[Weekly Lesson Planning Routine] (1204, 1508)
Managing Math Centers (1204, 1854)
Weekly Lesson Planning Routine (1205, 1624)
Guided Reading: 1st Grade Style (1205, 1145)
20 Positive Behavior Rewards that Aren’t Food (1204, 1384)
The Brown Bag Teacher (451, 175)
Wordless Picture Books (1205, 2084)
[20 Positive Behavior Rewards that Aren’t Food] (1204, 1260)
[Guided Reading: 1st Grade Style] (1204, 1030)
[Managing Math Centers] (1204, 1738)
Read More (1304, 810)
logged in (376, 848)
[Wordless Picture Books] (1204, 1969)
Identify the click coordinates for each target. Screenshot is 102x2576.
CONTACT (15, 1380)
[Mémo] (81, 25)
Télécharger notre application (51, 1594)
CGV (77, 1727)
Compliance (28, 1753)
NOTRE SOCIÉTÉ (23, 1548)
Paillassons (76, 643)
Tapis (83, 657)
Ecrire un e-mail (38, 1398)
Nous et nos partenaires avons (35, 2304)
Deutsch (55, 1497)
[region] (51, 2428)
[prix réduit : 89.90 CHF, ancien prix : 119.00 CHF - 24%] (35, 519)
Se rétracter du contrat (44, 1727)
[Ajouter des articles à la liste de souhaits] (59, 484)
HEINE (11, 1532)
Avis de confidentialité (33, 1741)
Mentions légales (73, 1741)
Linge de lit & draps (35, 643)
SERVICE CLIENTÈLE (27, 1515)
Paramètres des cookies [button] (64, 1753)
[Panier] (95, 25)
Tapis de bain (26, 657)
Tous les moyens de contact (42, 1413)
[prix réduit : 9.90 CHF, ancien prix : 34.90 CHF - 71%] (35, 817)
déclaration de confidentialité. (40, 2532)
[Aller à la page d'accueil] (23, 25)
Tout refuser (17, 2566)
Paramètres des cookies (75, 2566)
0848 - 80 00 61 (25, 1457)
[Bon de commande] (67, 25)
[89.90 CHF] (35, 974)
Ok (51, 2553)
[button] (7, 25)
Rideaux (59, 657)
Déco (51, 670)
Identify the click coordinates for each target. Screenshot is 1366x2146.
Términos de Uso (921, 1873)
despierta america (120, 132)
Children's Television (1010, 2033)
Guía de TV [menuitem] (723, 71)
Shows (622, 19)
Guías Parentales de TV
● ● ● ● ● ● ●
### Problem statement:
Word for word, retype the lines from the one containing "[region] (51, 2428)" through the final line of the data, including both ends and nothing more.

### Finished task:
[region] (51, 2428)
[prix réduit : 89.90 CHF, ancien prix : 119.00 CHF - 24%] (35, 519)
Se rétracter du contrat (44, 1727)
[Ajouter des articles à la liste de souhaits] (59, 484)
HEINE (11, 1532)
Avis de confidentialité (33, 1741)
Mentions légales (73, 1741)
Linge de lit & draps (35, 643)
SERVICE CLIENTÈLE (27, 1515)
Paramètres des cookies [button] (64, 1753)
[Panier] (95, 25)
Tapis de bain (26, 657)
Tous les moyens de contact (42, 1413)
[prix réduit : 9.90 CHF, ancien prix : 34.90 CHF - 71%] (35, 817)
déclaration de confidentialité. (40, 2532)
[Aller à la page d'accueil] (23, 25)
Tout refuser (17, 2566)
Paramètres des cookies (75, 2566)
0848 - 80 00 61 (25, 1457)
[Bon de commande] (67, 25)
[89.90 CHF] (35, 974)
Ok (51, 2553)
[button] (7, 25)
Rideaux (59, 657)
Déco (51, 670)
Identify the click coordinates for each target. Screenshot is 1366x2146.
Términos de Uso (921, 1873)
despierta america (120, 132)
Children's Television (1010, 2033)
Guía de TV [menuitem] (723, 71)
Shows (622, 19)
Guías Parentales de TV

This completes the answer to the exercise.